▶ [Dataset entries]
╭──
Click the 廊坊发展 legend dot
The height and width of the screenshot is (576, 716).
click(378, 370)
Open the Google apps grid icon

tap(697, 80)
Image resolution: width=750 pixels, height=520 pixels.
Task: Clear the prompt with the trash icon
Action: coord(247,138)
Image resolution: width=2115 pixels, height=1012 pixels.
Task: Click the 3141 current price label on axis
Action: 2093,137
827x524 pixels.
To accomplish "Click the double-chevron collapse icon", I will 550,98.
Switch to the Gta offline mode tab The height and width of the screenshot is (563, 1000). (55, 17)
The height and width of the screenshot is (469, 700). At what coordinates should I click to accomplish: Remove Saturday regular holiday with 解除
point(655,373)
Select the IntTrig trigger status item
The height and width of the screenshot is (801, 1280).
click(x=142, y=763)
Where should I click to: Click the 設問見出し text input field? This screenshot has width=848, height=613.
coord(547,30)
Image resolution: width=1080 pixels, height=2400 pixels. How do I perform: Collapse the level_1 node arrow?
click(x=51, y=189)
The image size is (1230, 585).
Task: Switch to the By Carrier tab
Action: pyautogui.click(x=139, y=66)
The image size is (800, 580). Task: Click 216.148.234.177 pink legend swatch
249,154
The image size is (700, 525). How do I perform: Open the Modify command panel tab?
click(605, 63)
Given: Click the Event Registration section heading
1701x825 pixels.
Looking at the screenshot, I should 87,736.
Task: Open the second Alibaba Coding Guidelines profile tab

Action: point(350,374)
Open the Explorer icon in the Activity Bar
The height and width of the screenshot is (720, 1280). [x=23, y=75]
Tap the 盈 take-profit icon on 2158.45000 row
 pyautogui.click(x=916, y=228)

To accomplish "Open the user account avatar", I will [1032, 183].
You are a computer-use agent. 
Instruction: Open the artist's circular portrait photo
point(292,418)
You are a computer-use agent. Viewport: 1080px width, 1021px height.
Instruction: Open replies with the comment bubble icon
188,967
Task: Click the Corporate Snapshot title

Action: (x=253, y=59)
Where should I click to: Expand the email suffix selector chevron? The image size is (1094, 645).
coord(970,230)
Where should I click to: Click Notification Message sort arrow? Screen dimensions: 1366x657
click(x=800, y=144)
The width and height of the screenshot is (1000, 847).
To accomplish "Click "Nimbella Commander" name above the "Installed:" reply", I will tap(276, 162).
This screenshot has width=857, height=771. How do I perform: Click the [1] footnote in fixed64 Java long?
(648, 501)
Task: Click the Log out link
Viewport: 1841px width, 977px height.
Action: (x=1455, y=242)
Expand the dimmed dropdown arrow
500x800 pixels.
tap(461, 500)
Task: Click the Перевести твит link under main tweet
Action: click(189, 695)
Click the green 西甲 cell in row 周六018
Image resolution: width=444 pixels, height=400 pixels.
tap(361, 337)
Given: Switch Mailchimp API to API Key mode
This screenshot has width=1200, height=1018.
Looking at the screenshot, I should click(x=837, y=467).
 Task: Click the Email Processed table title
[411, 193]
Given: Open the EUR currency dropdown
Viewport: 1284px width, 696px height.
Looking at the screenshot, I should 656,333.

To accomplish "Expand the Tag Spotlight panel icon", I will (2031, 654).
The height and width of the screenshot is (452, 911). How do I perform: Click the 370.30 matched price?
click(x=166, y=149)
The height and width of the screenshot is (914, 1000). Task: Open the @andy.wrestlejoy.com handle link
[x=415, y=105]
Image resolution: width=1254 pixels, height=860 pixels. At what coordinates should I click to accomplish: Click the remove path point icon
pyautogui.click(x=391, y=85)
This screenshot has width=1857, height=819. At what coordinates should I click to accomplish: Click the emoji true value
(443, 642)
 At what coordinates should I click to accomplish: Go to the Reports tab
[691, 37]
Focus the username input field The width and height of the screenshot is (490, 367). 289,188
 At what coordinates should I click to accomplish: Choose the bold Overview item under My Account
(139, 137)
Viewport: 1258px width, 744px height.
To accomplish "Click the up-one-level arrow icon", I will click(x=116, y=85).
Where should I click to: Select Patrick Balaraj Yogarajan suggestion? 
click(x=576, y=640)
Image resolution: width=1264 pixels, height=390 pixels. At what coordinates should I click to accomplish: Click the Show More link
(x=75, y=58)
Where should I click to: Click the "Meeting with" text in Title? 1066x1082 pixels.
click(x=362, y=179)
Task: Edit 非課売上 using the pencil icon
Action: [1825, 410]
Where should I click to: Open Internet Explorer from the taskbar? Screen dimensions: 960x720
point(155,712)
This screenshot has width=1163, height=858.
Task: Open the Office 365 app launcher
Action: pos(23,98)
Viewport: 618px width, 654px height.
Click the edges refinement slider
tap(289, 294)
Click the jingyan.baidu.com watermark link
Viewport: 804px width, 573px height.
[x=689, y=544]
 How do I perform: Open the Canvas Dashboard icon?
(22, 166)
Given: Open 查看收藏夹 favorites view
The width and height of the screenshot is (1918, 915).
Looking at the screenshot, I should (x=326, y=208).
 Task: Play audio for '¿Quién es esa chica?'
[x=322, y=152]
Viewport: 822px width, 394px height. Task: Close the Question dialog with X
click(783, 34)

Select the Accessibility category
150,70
╰──
▶ [Problem] Copy every line of the entries above in which "mode" occurs.

▶ [Your response]
Switch to the Gta offline mode tab The height and width of the screenshot is (563, 1000). (55, 17)
Given: Switch Mailchimp API to API Key mode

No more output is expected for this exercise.